Según el artículo 39 de la Ley Sobre El Escudo, La Bandera Y El Himno Nacionales, “queda estrictamente prohibido alterar la letra o música del Himno Nacional y ejecutarlo total o parcialmente con composiciones o arreglos…”.
Digo esto pues, como casi todo el país, me detuve el pasado jueves 11 a ver la inauguración del Mundial de Fútbol 2026 en el Estadio de la Ciudad de México (¿aún Estadio Azteca?) y vi la actuación de Alejandro Fernández, quien cantó a capella el himno nacional mexicano, modificando, como ya es una costumbre el tempo (velocidad de la música) de la melodía.
Habrá que recordar que el himno nacional mexicano fue escrito en Francisco González Bocanegra y musicalizado por Jaime Nunó, quien se basó en el estilo de la ópera italiana, la cual prioriza la belleza vocal, el lirismo melódico y la expresión dramática por encima de la complejidad orquestal y donde la línea melódica cantada es el alma de la obra.
El canto se enfoca en el virtuosismo, la agilidad y el uso de técnicas como el bel canto, mismo que se centra en la pureza del tono, el control de la respiración, la agilidad vocal y la belleza del fraseo por encima del dramatismo.
La decisión del estilo musical operístico obedece a que era el género musical dominante y más prestigioso en el mundo occidental durante el siglo XIX, sin embargo, la característica de este género para ejecutar pasajes rápidos, trinos y escalas con extrema ligereza y precisión, fortalecían la necesidad de ensalzar los valores de una patria que se encontraba devastada y sumida en una profunda crisis política, económica y social.
El himno fue ejecutado por primera vez en 1854, seis años después de concretarse la retirada de las tropas norteamericanas de territorio nacional (1848). Esta obra de González Bocanegra y Jaime Nunó canta a la necesidad de fortalecer el orgullo nacional y de defender la patria que se encontraba en bancarrota, territorialmente mutilada, políticamente inestable y vulnerable ante futuras amenazas.
Por eso el ritmo, que fácilmente se puede confundir con una marcha militar, con su estructura rítmica y funcional diseñada para coordinar el movimiento de las tropas, infundir valor o anunciar eventos oficiales. Construidas sobre un Compás binario o cuaternario, utiliza ritmos con tiempos fuertemente acentuados para facilitar el paso constante y unificado.
Sin embargo, desde hace algunos años, en su ejecución cotidiana en actos masivos, el tempo del himno se ha alentado, y se acerca a otros géneros musicales e incluso al ritmo de otros himnos nacionales.

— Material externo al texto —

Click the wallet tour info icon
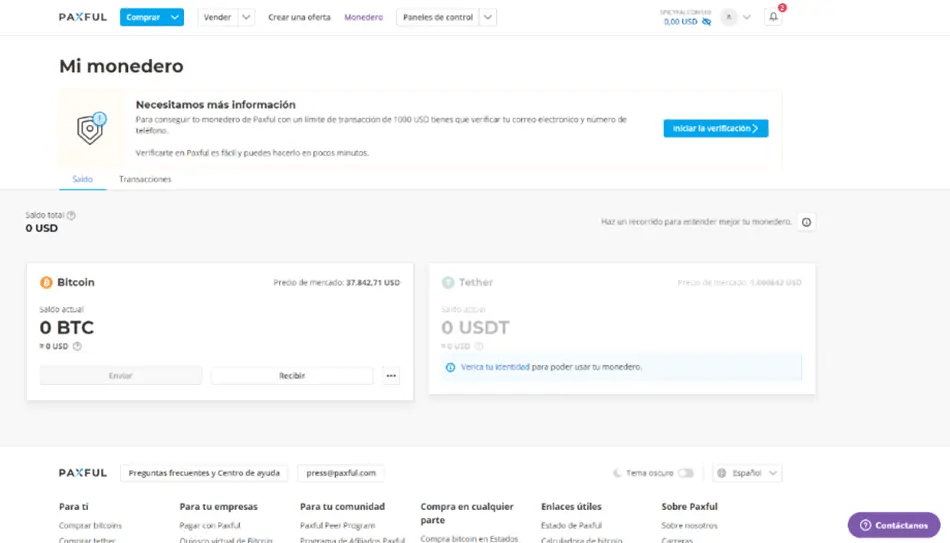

Por momentos, me parece, se acerca al tempo de la canción Barras y Estrellas, misma que, en 1931, fue oficialmente reconocida por el presidente Edgar Hoover como el Himno Nacional de los Estados Unidos, la cual es una adaptación del poema de Francis Scott Key a la canción inglesa The Anacreontic Song, oda báquica (en honor al dios Baco) del siglo XVIII al vino, la música y el amor, compuesta por John Stafford Smith para la Sociedad Anacreóntica.
Quizá sea la reproducción mediática del himno norteamericano, quizá la influencia sobre los cantantes mexicanos avecindados o nacidos en el vecino país del norte, o de los que actúan cotidianamente allá, pero la interpretación pública se ha hecho laxa.
Es un hecho que la interpretación se ha alentado, se acerca a la balada y ha cambiado la esencia del llamando político y militar del himno mexicano.
¿Cómo se llama a los mexicanos a un de grito de guerra, con una canción lenta y de relajación vocal?
Y es que entender el himno que nos identifica como nación es entender también nuestros compromisos y nuestros alcances. La repetición del himno sin sentido nos hace perder una parte importante del autoconocimiento como nación.